Thesis Defense and Graduation:
- It is the student’s responsibility to thoroughly review the Graduate School’s graduation deadlines and thesis specifications pages. Also, refer to the Master’s Graduation checklist.
- The thesis paper must be submitted electronically to the Graduate School by the deadline.
- Prior to submission, an appointment with a Graduate School advisor should be made to ensure that all the formal requirements are met. A hard copy of the signature page, complete with the Thesis Committee members’ signatures, is submitted to, and remains in the Graduate School.
- It is the student’s responsibility to schedule the thesis defense by the defense deadline given by the Graduate School.
- At the conclusion of the thesis defense, the Masters' Exam Report must be signed by all members of the thesis committee.
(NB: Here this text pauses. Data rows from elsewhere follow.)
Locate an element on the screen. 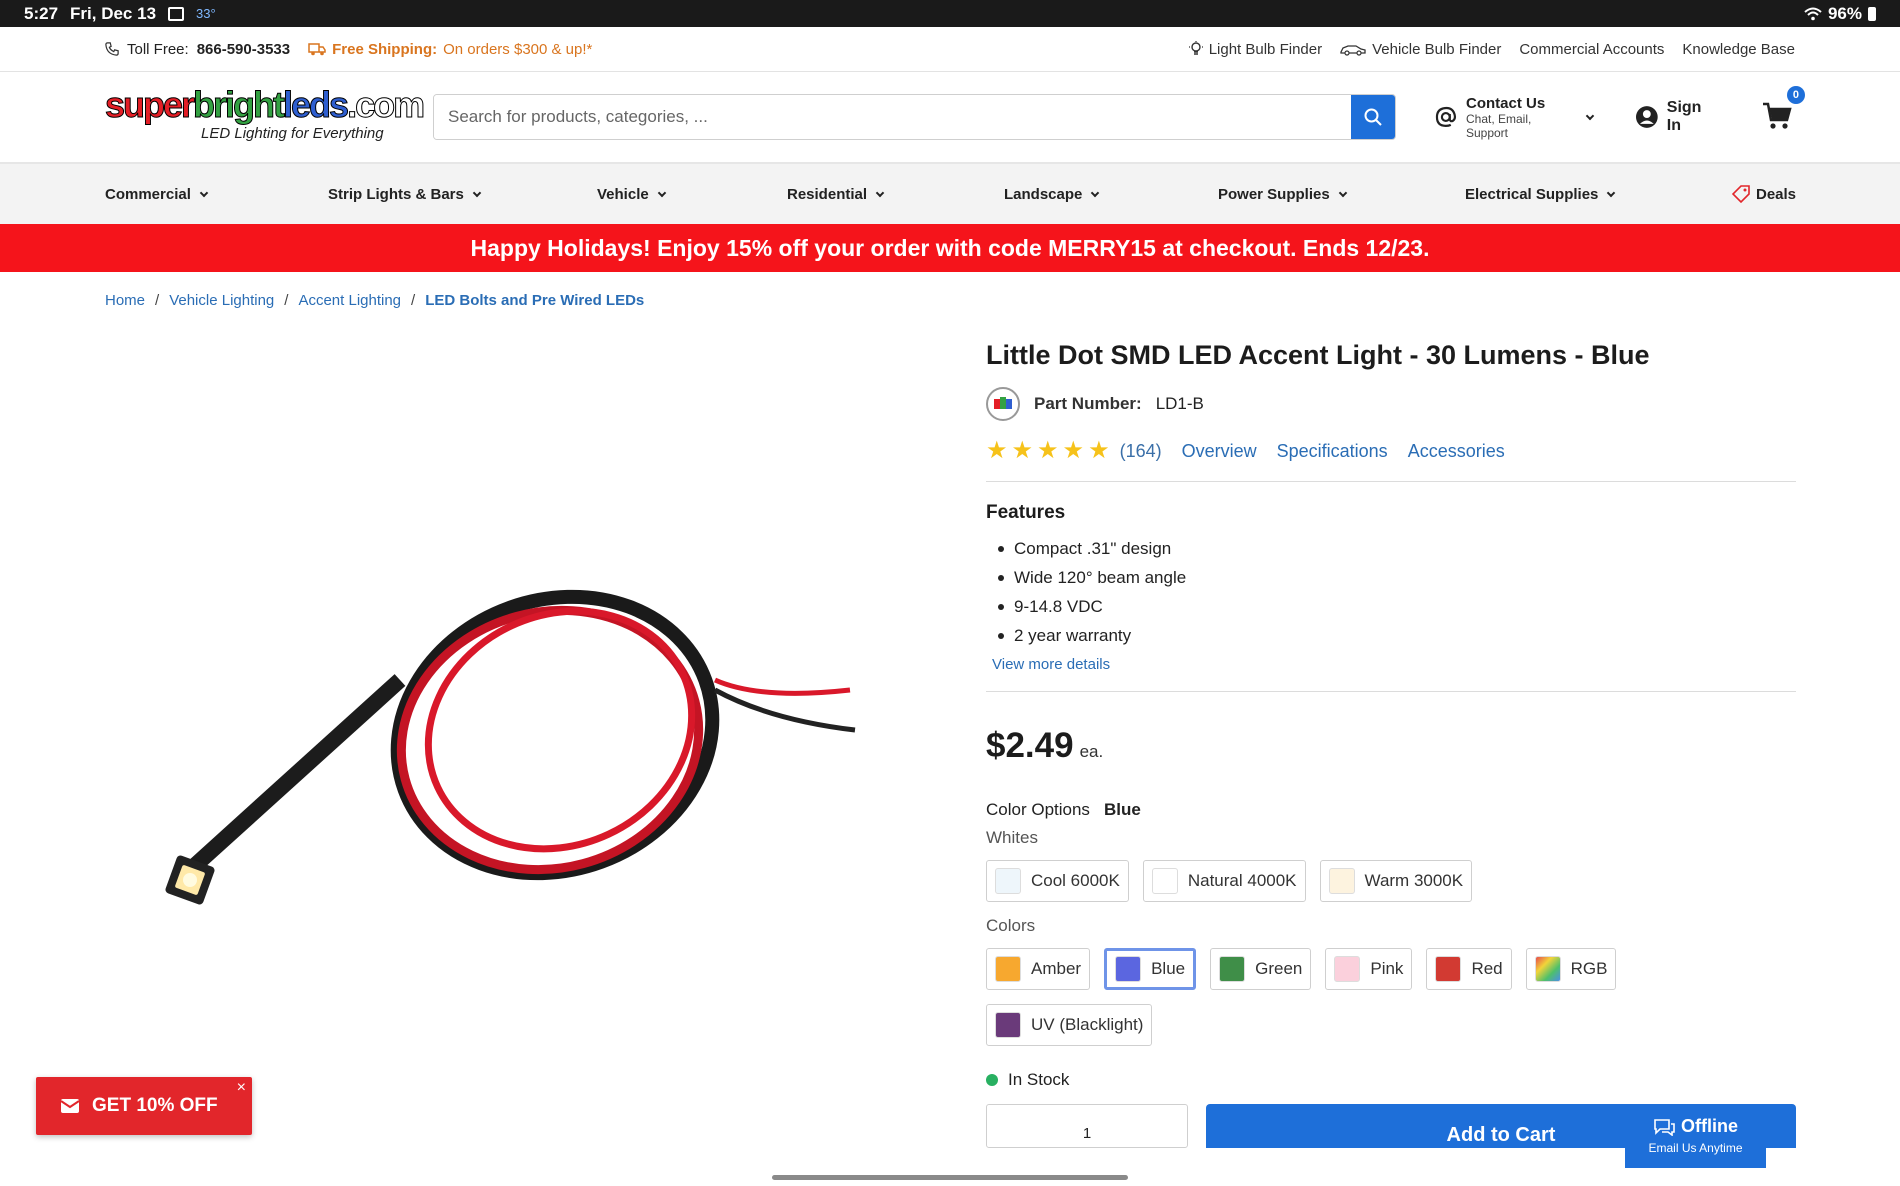 Image resolution: width=1900 pixels, height=1186 pixels. commercial-accounts-link: Commercial Accounts is located at coordinates (1592, 50).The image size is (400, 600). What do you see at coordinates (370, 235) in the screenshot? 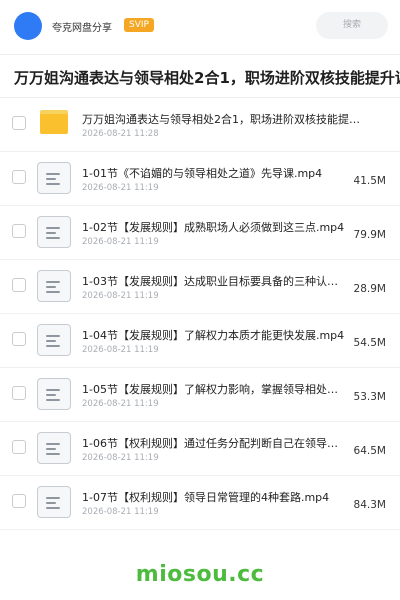
I see `file-size: 79.9M` at bounding box center [370, 235].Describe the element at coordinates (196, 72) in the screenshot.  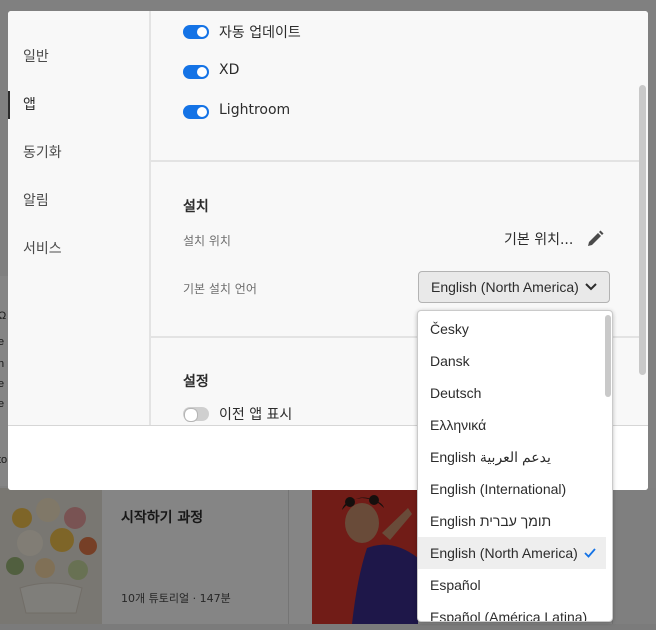
I see `xd-update-toggle` at that location.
Majority approval is required to pass the exam in addition to at least two approving signatures on the Thesis paper signature page.
- A hard copy of the final thesis paper is due to the graduate program coordinator by the last day of classes.
- The student must demonstrate mastery of the relevant scholarship and original scholarly research and writing at the M.A. level in art history.
- The thesis should be based on independent study and analysis.
- The thesis should represent 4-6 credit hours.
- In most cases, the thesis will be the equivalent of a 30-50-page paper, exclusive of endnotes, bibliography, and illustrations.
- The thesis paper must be written according to the specifications outlined by the Graduate School.
- The thesis committee must consist of at least 3 faculty members that have active graduate faculty appointments on file with the Graduate School.
- In consultation with the thesis advisor, the student will select a thesis committee for the thesis defense, an oral examination that consists of not less than 2 members of the art history graduate faculty, including the thesis advisor.
- The committee may include more members and graduate faculty outside the Department or outside the University if approved by the Department of Art and Art History.
- Any changes to the composition of the thesis committee after the pre-thesis review require a petition to the director of graduate studies for art history followed by a vote by the tenured/tenure-track faculty.